▽

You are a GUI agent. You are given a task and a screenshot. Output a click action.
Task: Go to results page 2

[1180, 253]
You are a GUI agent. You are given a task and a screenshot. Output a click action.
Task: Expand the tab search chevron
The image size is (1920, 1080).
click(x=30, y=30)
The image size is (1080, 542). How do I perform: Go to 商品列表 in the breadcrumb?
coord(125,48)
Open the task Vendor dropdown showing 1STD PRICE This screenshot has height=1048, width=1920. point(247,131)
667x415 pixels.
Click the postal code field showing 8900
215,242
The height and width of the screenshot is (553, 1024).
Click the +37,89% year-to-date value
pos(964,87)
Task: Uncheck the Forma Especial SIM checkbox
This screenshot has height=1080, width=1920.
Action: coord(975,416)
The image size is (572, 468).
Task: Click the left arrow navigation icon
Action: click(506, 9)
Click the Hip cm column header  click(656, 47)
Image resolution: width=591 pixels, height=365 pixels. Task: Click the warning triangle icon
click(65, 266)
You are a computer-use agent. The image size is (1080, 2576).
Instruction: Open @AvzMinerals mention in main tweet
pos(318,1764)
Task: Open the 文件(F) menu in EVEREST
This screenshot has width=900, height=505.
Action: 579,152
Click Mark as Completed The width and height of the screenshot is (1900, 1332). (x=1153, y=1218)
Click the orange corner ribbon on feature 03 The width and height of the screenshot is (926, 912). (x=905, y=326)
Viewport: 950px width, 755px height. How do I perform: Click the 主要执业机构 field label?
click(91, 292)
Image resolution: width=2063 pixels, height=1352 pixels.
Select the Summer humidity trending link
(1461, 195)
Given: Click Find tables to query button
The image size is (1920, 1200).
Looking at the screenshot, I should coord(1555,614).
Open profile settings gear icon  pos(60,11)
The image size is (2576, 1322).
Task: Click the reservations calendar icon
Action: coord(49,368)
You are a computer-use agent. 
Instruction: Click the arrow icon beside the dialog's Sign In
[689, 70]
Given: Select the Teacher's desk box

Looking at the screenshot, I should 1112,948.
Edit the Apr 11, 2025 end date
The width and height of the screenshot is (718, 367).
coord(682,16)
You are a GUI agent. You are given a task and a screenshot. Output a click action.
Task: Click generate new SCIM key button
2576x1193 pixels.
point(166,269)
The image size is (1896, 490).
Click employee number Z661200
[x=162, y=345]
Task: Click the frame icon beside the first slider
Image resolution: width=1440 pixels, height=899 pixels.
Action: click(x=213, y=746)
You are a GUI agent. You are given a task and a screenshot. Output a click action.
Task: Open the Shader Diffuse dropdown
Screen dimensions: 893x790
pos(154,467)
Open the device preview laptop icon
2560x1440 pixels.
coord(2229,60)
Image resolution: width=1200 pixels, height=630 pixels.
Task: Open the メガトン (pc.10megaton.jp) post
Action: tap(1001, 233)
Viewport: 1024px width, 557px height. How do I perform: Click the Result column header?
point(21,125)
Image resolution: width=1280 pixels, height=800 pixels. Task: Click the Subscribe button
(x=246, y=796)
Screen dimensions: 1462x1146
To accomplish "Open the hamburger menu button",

△

**Stated goal**
Extract the entries from the line containing "Task: Uncheck the Forma Especial SIM checkbox" up to and including the line containing "Click the Hip", copying those lines as they appear.

**Complete answer**
Task: Uncheck the Forma Especial SIM checkbox
This screenshot has height=1080, width=1920.
Action: coord(975,416)
The image size is (572, 468).
Task: Click the left arrow navigation icon
Action: click(506, 9)
Click the Hip cm column header  click(656, 47)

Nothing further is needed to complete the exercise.